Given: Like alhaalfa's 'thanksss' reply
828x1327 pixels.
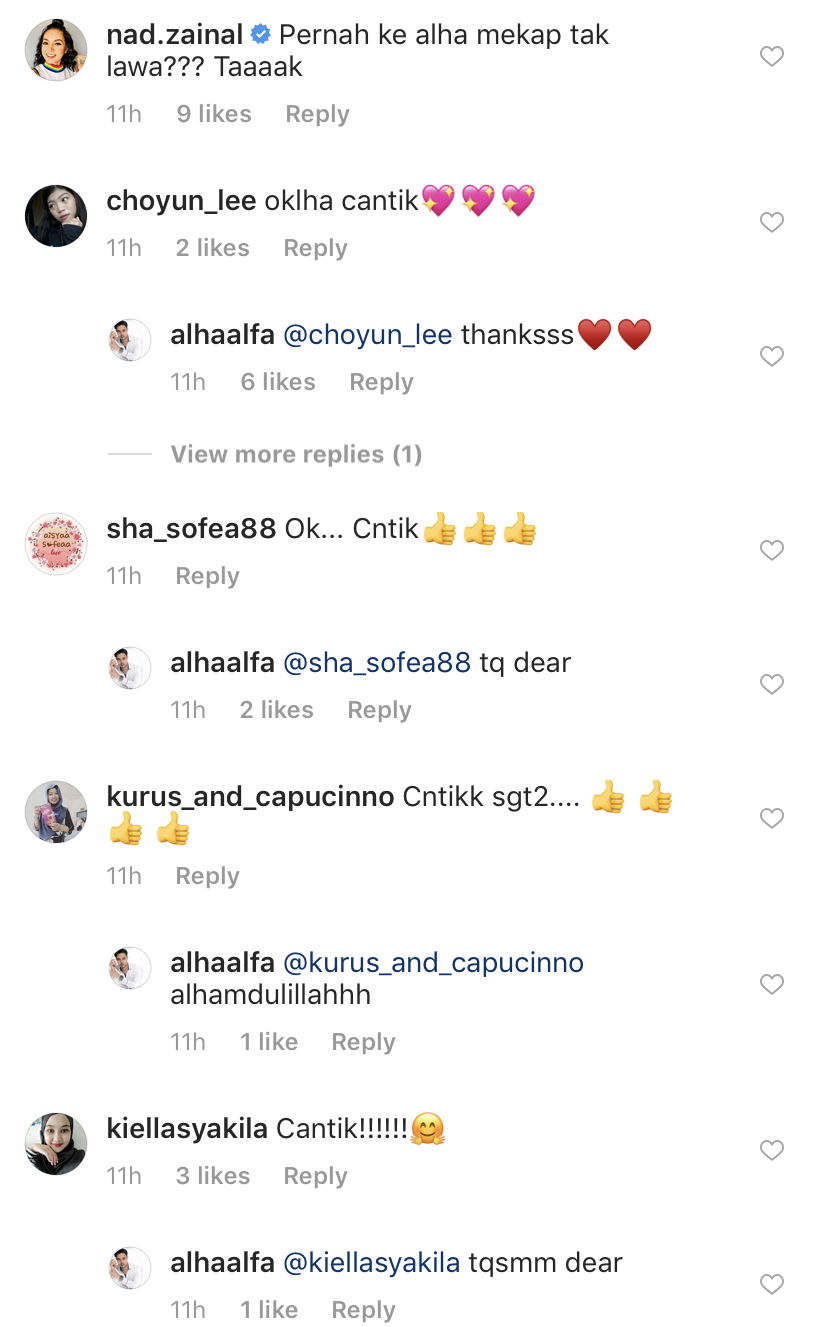Looking at the screenshot, I should (771, 356).
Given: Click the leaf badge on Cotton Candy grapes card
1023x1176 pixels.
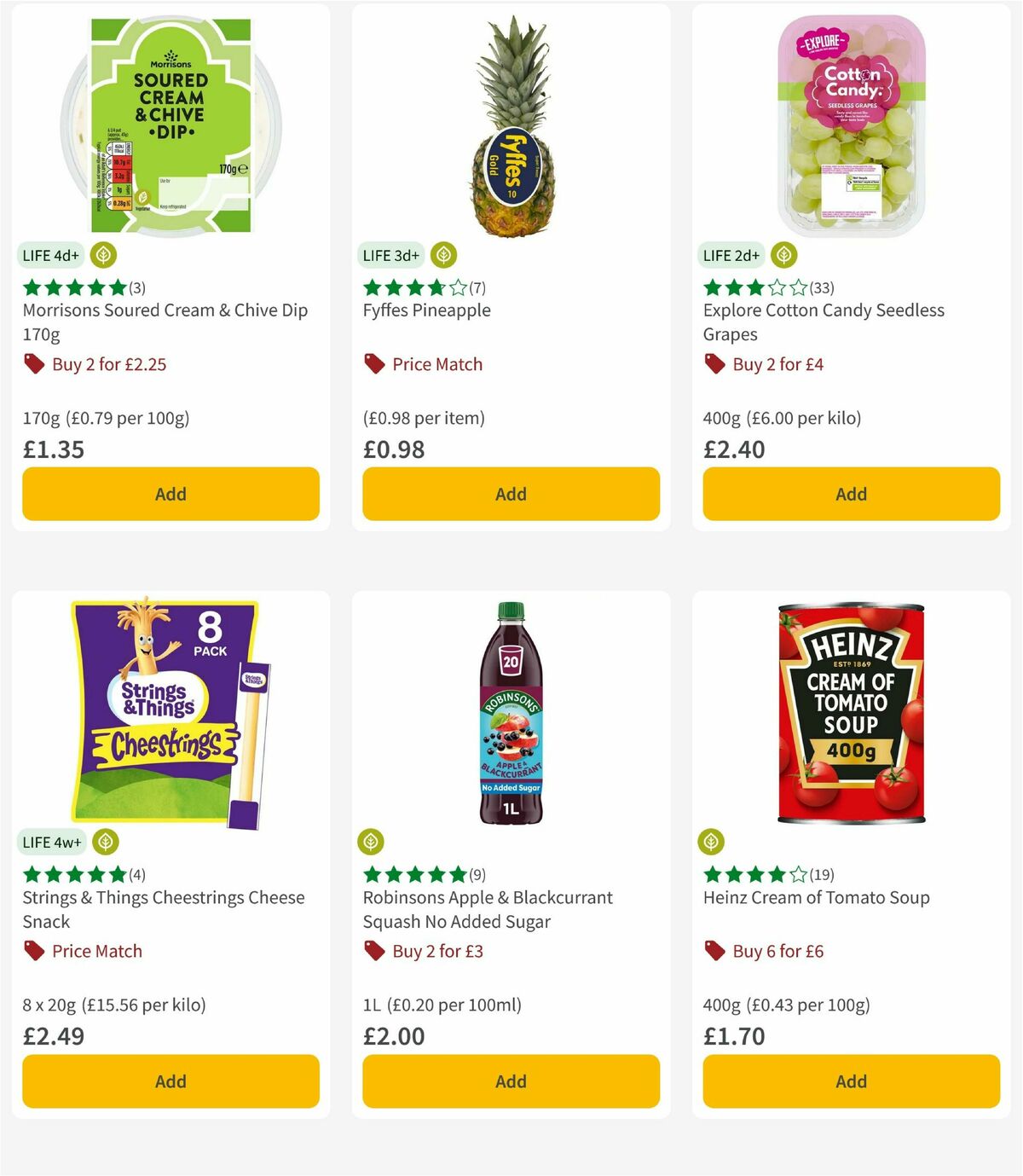Looking at the screenshot, I should pos(783,255).
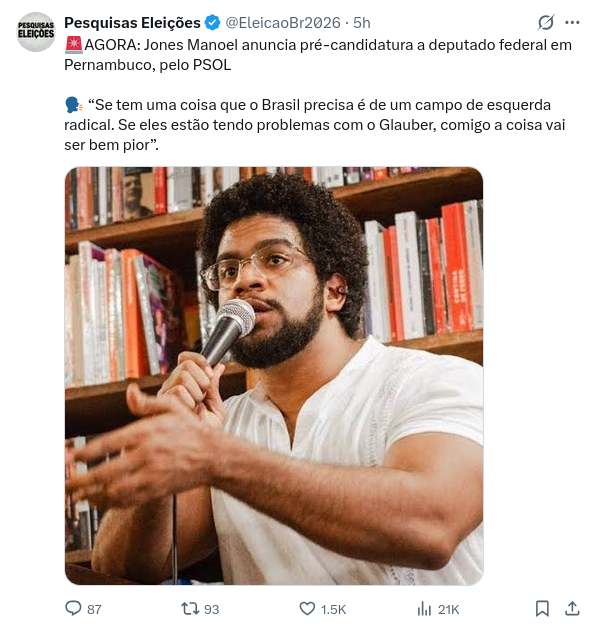Open the @EleicaoBr2026 handle link
Viewport: 598px width, 630px height.
[283, 23]
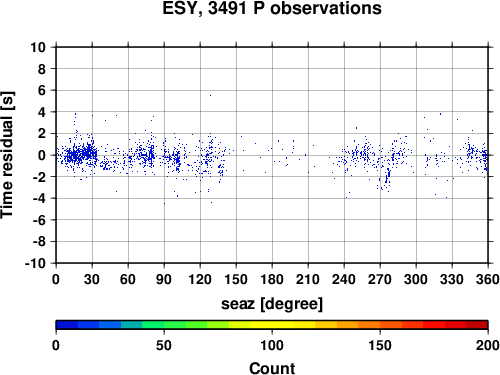Click the colorbar tick label 200

(488, 345)
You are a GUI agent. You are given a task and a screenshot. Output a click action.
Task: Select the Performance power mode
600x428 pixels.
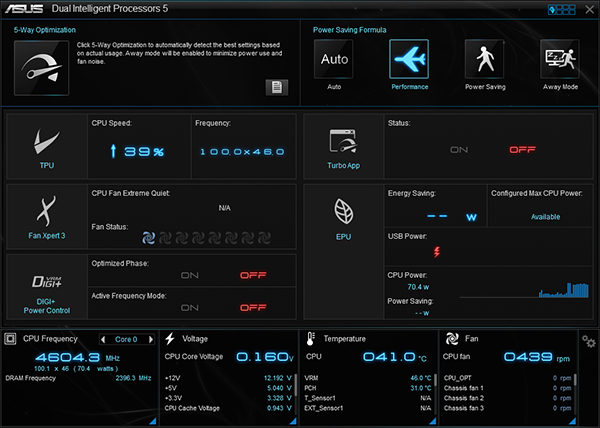tap(409, 59)
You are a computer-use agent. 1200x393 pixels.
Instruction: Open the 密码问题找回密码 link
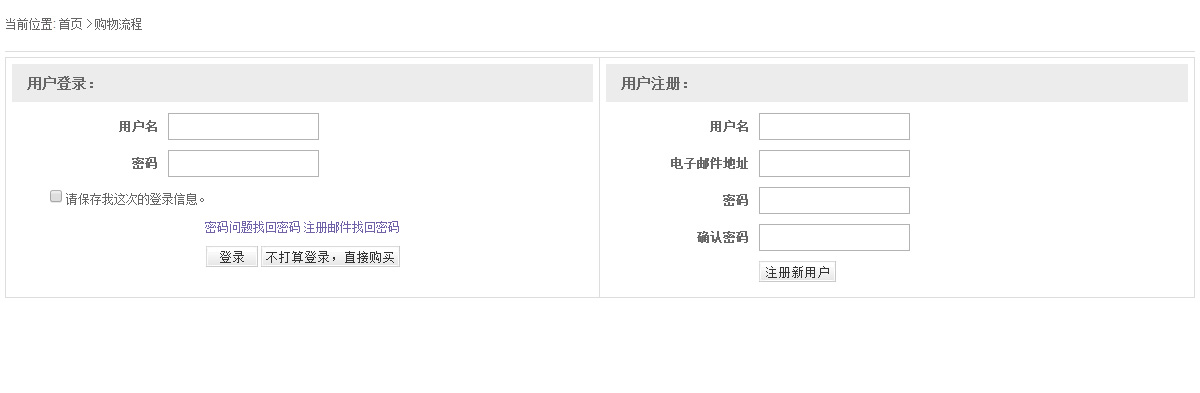pos(252,227)
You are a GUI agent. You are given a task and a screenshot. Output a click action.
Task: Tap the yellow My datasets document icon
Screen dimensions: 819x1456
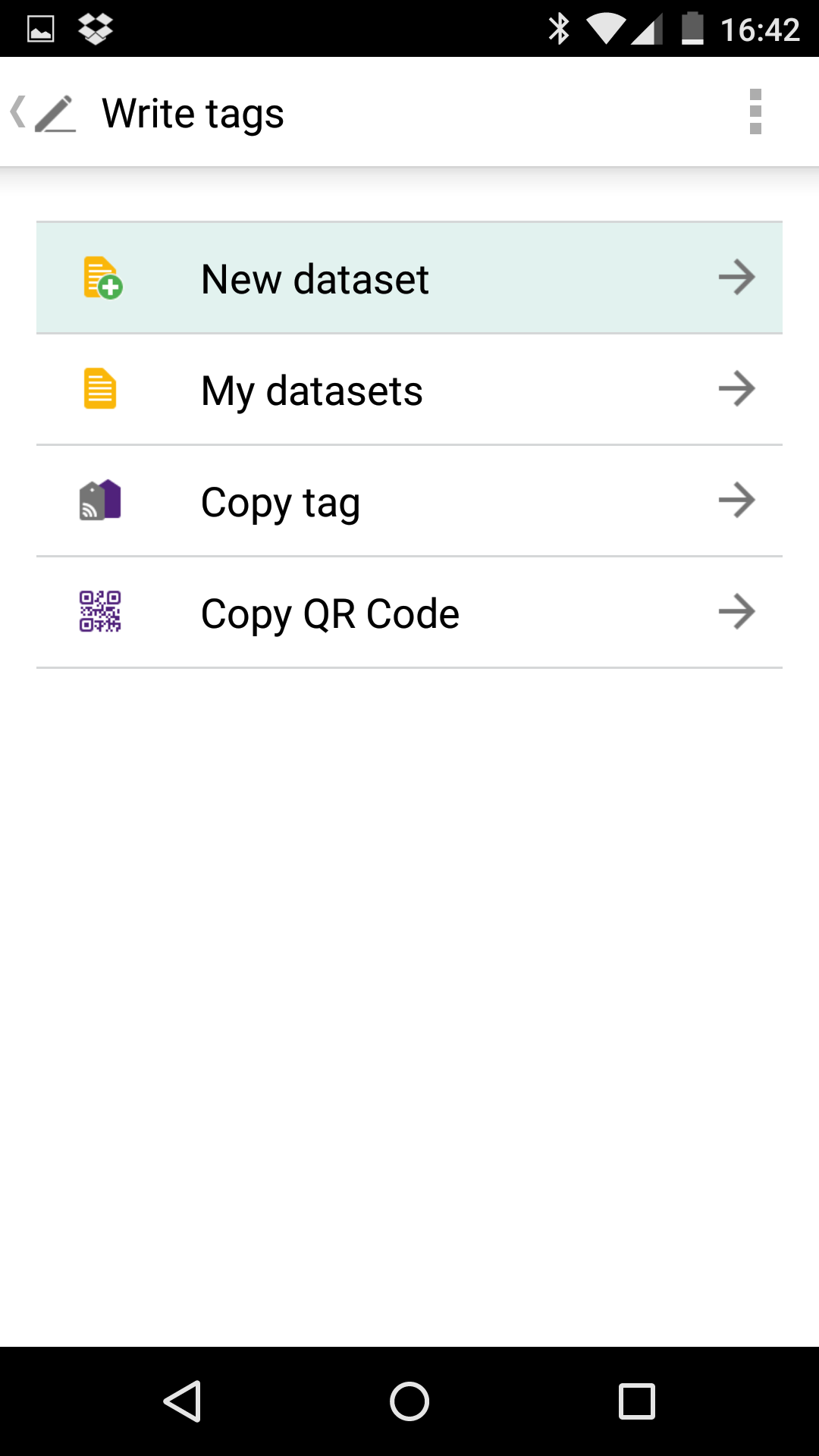99,388

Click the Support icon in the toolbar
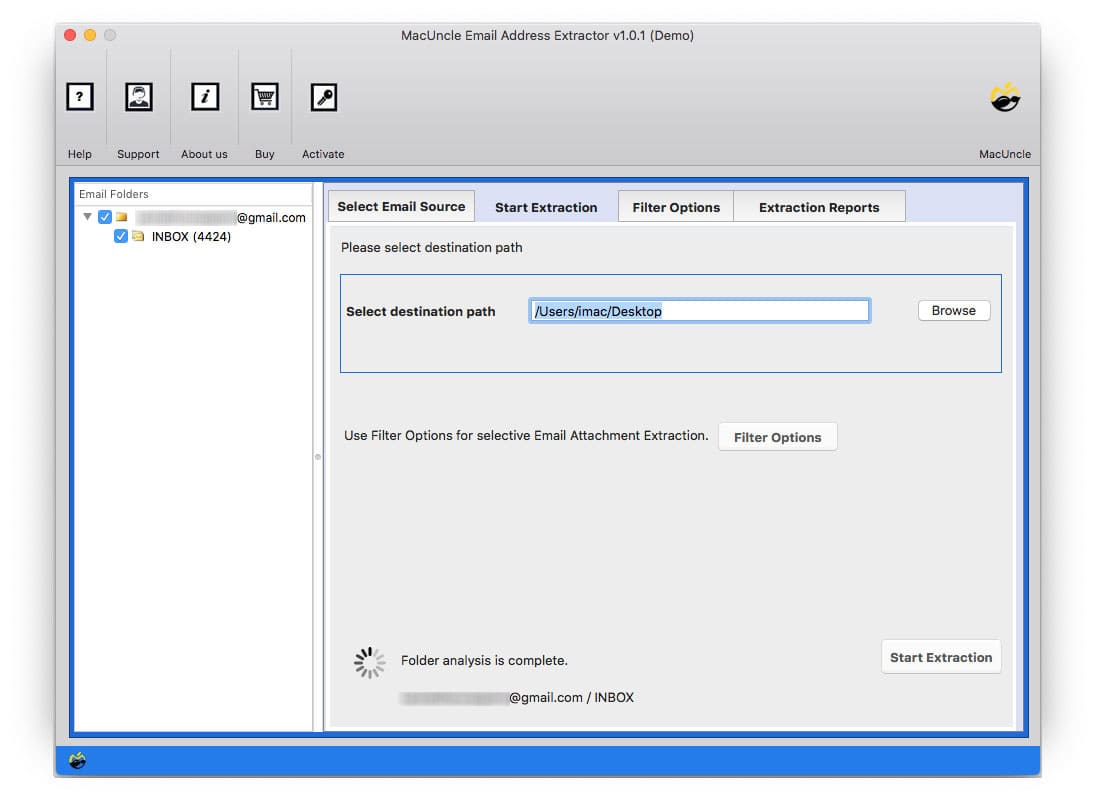click(x=138, y=96)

WHAT YOU HAVE TO DO → Output a verbatim copy of the entries and skip the pictures.

REPLY →
Given: Like alhaalfa's 'thanksss' reply
828x1327 pixels.
Looking at the screenshot, I should (771, 356).
Given: Click the leaf badge on Cotton Candy grapes card
1023x1176 pixels.
Looking at the screenshot, I should pos(783,255).
Open the @EleicaoBr2026 handle link
Viewport: 598px width, 630px height.
[283, 23]
Click the colorbar tick label 200

(488, 345)
You are a GUI agent. You are given a task and a screenshot. Output a click action.
Task: Select the Performance power mode
600x428 pixels.
tap(409, 59)
You are a computer-use agent. 1200x393 pixels.
Instruction: Open the 密码问题找回密码 link
pos(252,227)
You are a GUI agent. You are given a task and a screenshot. Output a click action.
Task: Tap the yellow My datasets document icon
Screen dimensions: 819x1456
99,388

Click the Support icon in the toolbar
click(x=138, y=96)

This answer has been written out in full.